Trade group slams Chaffetz as Secret Service subpoena showdown intensifies

The top trade group for federal law enforcement officers has jumped in to oppose congressional subpoenas of two senior members of the Secret Service.

Rep. Jason Chaffetz, R-Utah, who chairs the Oversight and Government Reform Committee, on Tuesday issued subpoenas to compel two senior leaders in the Secret Service to testify about a March 4 incident involving two agents’ alleged disruption of a suspicious package investigation after a night of drinking.

Chaffetz said he reluctantly issued the two subpoenas after talks broke down between his committee and the Department of Homeland Security about the possibility of the two senior leaders testifying.

Federal Law Enforcement Officers Association President John Adler Wednesday said he was troubled by the subpoenas because the DHS inspector general is already in the middle of investigating the March 4 incident and should be allowed to continue without congressional interference.

Chaffetz’s aggressive efforts to compel the two Secret Service leaders to testify, Adler said, is especially worrisome considering recent revelations that initial accounts of the March 4 incident may have been overblown and that the two agents allegedly involved did not crash into a barricade but only nudged an orange cone marking the bomb investigation.

“The chairman’s actions boggle the rational mind,” Adler said in a statement Wednesday. “He’s turning the committee into the fictional U.S.S. Caine as he subpoenas law enforcement officers to his ship to count strawberries.”

“One has to question why he feels compelled to trample on due process and the integrity of the IG investigation, and redirect an official investigation into his theater of the absurd,” he added.
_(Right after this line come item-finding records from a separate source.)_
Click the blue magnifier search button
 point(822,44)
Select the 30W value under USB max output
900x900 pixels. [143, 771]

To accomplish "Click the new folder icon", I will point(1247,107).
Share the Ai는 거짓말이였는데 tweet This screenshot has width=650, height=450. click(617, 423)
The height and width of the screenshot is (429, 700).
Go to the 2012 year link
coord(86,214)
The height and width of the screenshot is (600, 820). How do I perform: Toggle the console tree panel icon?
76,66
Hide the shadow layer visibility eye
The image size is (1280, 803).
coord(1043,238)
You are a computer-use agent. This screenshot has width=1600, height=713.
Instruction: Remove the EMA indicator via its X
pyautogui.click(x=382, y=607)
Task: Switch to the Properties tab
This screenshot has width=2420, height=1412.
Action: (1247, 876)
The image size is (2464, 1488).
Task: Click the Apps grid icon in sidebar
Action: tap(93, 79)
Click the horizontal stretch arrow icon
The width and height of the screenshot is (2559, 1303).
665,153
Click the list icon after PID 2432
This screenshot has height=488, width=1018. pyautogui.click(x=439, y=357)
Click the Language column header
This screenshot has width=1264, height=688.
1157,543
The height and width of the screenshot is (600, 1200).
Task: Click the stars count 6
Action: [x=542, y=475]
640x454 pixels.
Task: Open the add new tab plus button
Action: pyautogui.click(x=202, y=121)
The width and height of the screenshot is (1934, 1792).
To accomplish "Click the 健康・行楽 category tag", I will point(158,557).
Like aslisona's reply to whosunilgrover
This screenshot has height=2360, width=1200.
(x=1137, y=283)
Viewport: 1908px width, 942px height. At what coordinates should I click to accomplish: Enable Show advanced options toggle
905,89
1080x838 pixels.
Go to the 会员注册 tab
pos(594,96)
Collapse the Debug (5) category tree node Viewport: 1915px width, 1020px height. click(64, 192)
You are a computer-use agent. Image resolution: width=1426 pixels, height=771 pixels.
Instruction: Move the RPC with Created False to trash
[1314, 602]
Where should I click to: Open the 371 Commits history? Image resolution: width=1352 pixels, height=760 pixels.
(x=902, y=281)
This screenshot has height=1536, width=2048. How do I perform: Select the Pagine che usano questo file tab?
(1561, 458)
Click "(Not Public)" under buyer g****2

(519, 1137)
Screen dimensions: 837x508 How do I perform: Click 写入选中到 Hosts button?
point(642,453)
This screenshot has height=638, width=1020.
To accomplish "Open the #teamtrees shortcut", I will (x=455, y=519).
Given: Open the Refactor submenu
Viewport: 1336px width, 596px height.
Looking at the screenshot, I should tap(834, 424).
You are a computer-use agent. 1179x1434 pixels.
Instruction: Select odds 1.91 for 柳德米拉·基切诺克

Adler was referring to the Caine Mutiny, Herman Wouk’s 1951 Pulitzer Prize-winning novel in which the captain of the ship becomes obsessed with minor crimes, such as the theft of a quart of frozen strawberries.

In issuing the statement, Adler is siding strongly with DHS Secretary Jeh Johnson who defiantly challenged Chaffetz’ subpoenas Tuesday, calling them “unprecedented” and “unnecessary.”

He also denied that the department has been uncooperative and said he had offered a number of Secret Service personnel, including the two that have been subpoenaed, for transcribed interviews with committee staff.

“For reasons that are unclear to me, Chairman Chaffetz and his staff rejected that offer,” he said.

Johnson also said he is acutely aware of the executive branch’s obligation to appear before Congress to give public testimony, noting that in 2014 he testified before Congress 12 times.

But he said, subordinates, in particular to the men and women of the Secret Service charged with protecting the president and the first family, are a “different story.”

“Clancy and I must fight to protect them against the visibility, public glare and inevitable second-guessing of a congressional hearing,” Johnson said. “I hope Chairman Chaffetz appreciates this.”

FLEOA joins Secretary Johnson in questioning the prudence of Chaffetz’s subpoenas.

“No one is more vested in protecting the president and the first family than those brave Secret Service law enforcement officers who are willing to risk their lives for them. They should not be exploited as pawns in a political game,” Adler said.

Johnson, in his statement Tuesday night, said he too wants to know what happened the night of March 4 and argued that the department’s inspector general is conducting a thorough investigation into the matter.

“I will continue to work with Chairman Chaffetz and his committee to reach a reasonable accommodation that serves the committee’s need to conduct responsible oversight without compromising the Secret Service’s extraordinary protection mission,” Johnson concluded.